Consigne: Dans le passage sur le jeune instituteur privé du bras droit, à quel âge a-t-il subi l'ablation de ce bras ? Répondez en une phrase, s'il vous plaît.

C’est dans cette pensée qu’un jeune instituteur privé entièrement du
bras droit a voulu aider les amputés de la guerre de ses conseils et
les encourager de son exemple. Ayant subi à l’âge de quatorze ans
l’ablation totale du bras droit, il a dû se refaire toute une éducation
du bras et de la main gauches. Il aurait pu se laisser abattre, ne pas
persévérer dans l’effort nécessaire pour acquérir tout un nouvel
ensemble d’habitudes physiques. Mais il était résolu à faire bonne
contenance devant le malheur et il est parvenu à apprendre à écrire, à
dessiner, à se servir, pour tous les usages, du seul bras gauche. Je
l’ai vu à l’Ecole normale faire tous les devoirs comme ses camarades et
tenir le premier rang en dessin. De son écriture courante on pourra
juger par le fac-similé ci-joint (Avant-propos). Employé actuellement
dans un bureau, il y manie les cartons et les dossiers, fait la
correspondance, la plie et la ferme sous bandes croisées sans l’aide de
personne avec une étonnante célérité.

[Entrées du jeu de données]

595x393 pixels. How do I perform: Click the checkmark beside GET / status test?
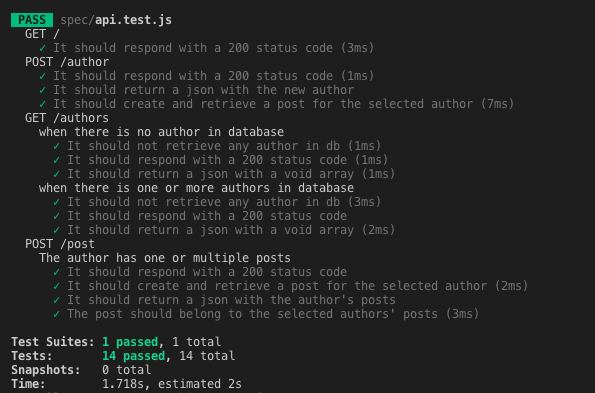42,48
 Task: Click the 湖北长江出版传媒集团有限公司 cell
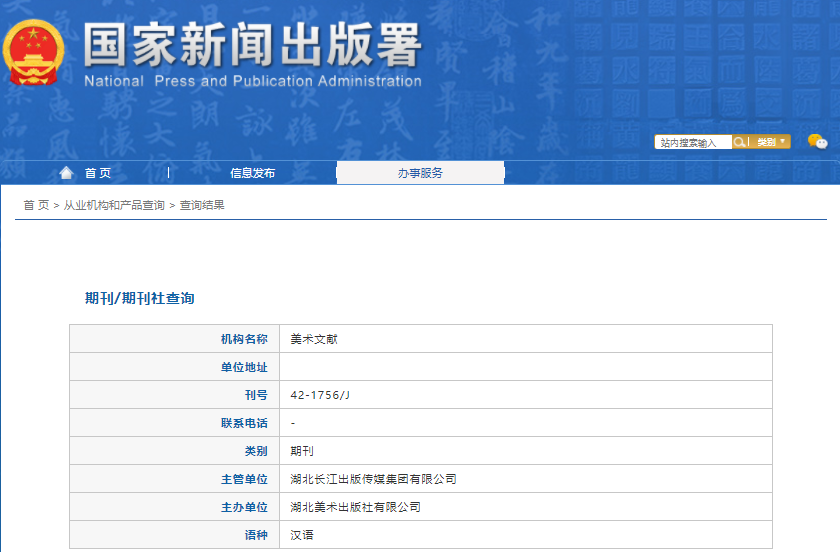(x=373, y=479)
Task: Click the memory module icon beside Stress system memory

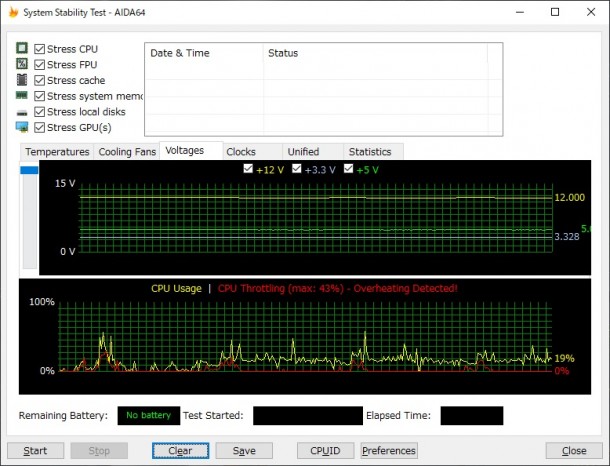Action: coord(22,96)
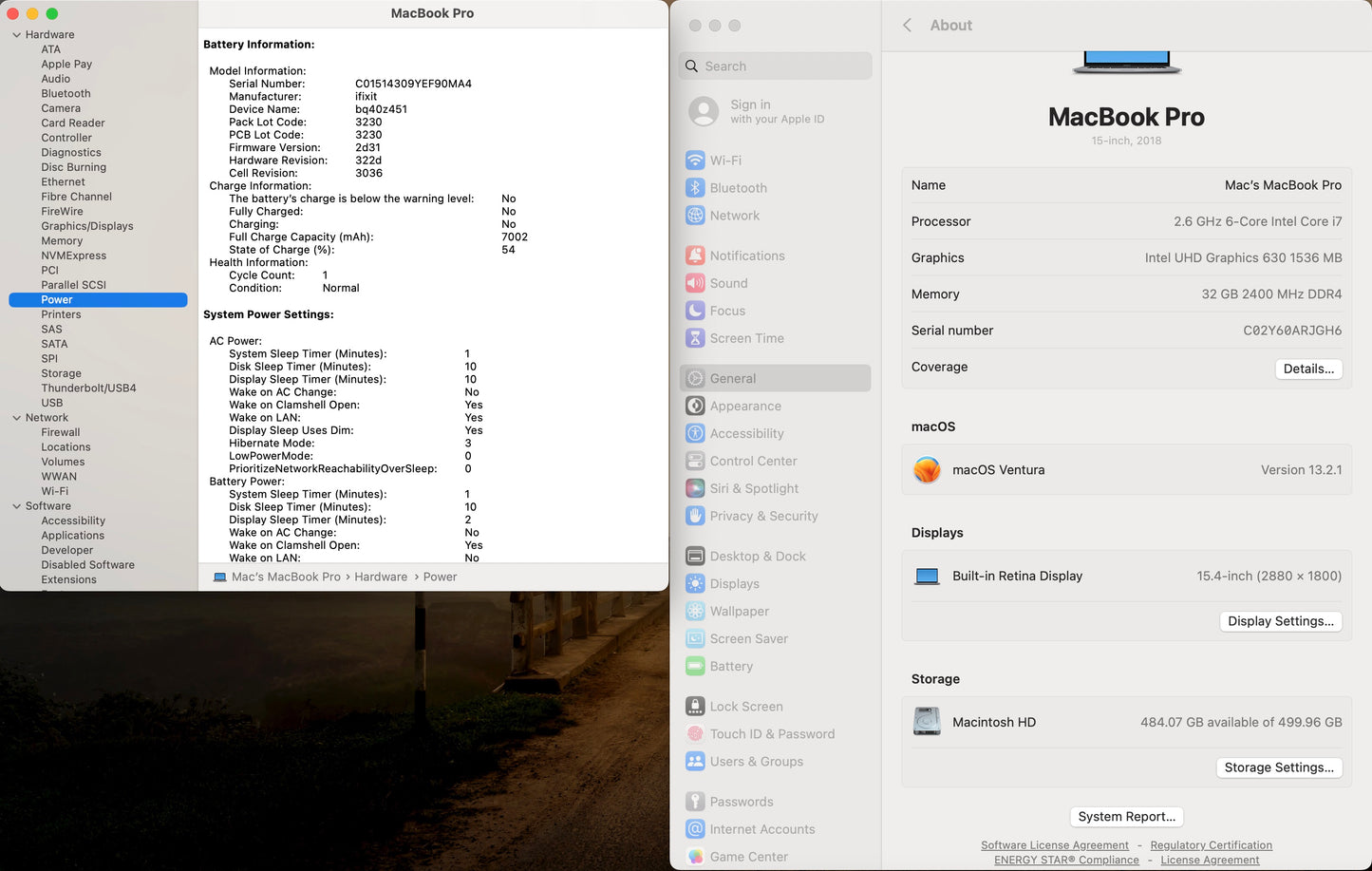Click the Screen Time hourglass icon
Screen dimensions: 1372x871
[x=695, y=338]
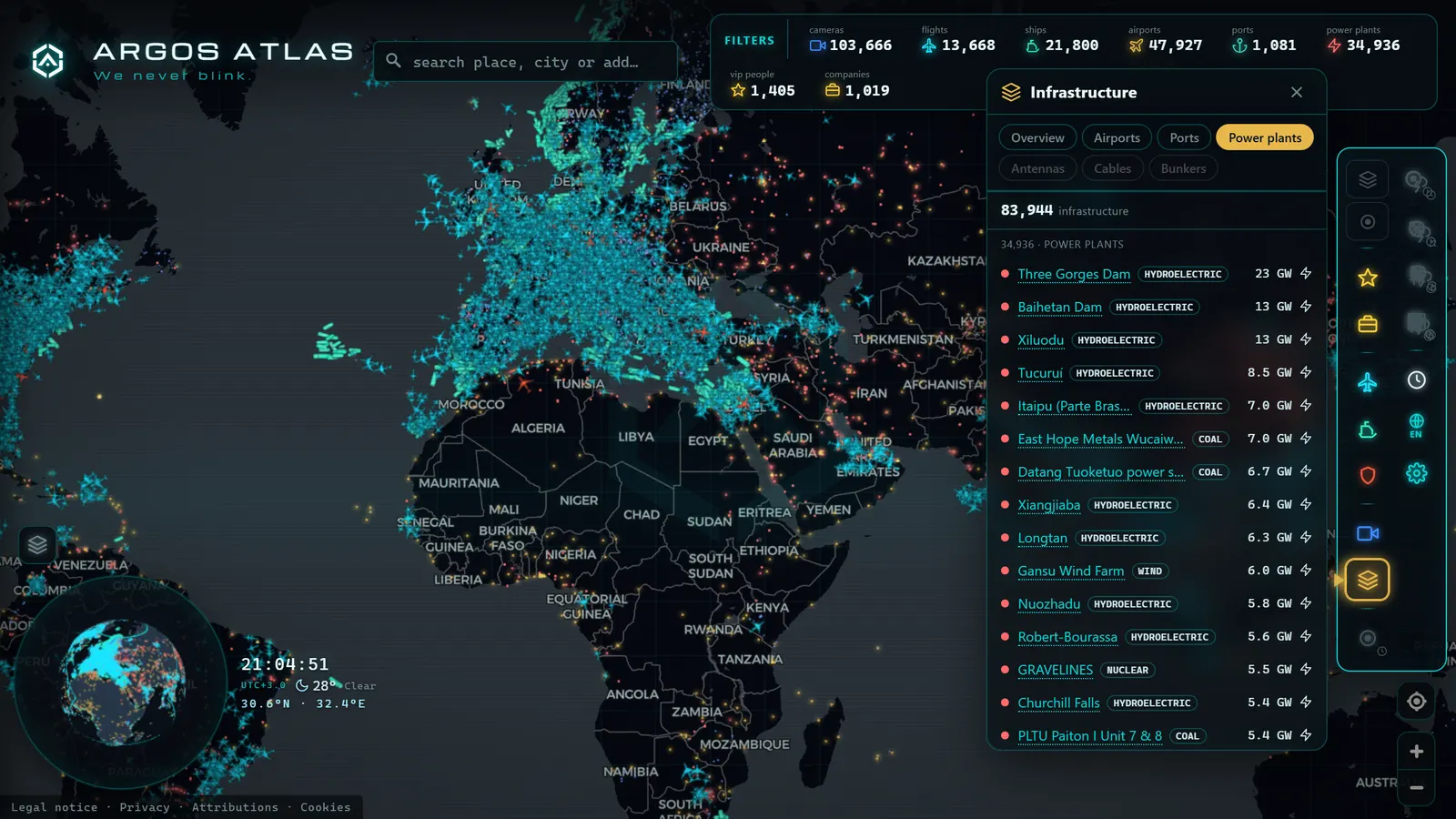Open the EN language selector globe
The image size is (1456, 819).
point(1416,426)
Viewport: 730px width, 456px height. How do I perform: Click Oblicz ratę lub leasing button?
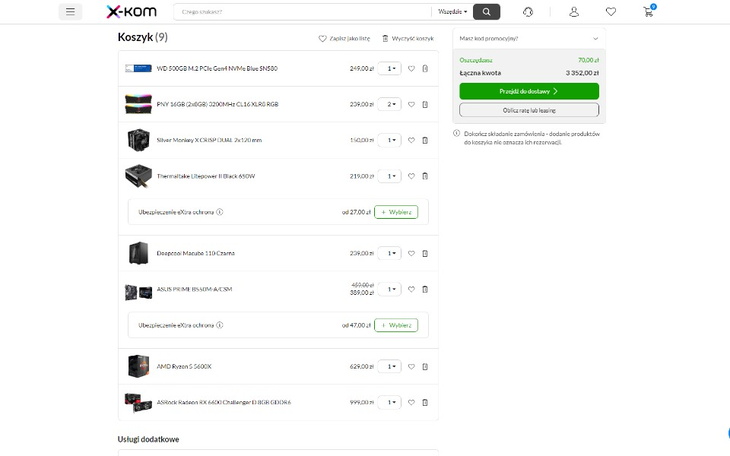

Résultat final: Il a subi l'ablation totale du bras droit à l'âge de quatorze ans.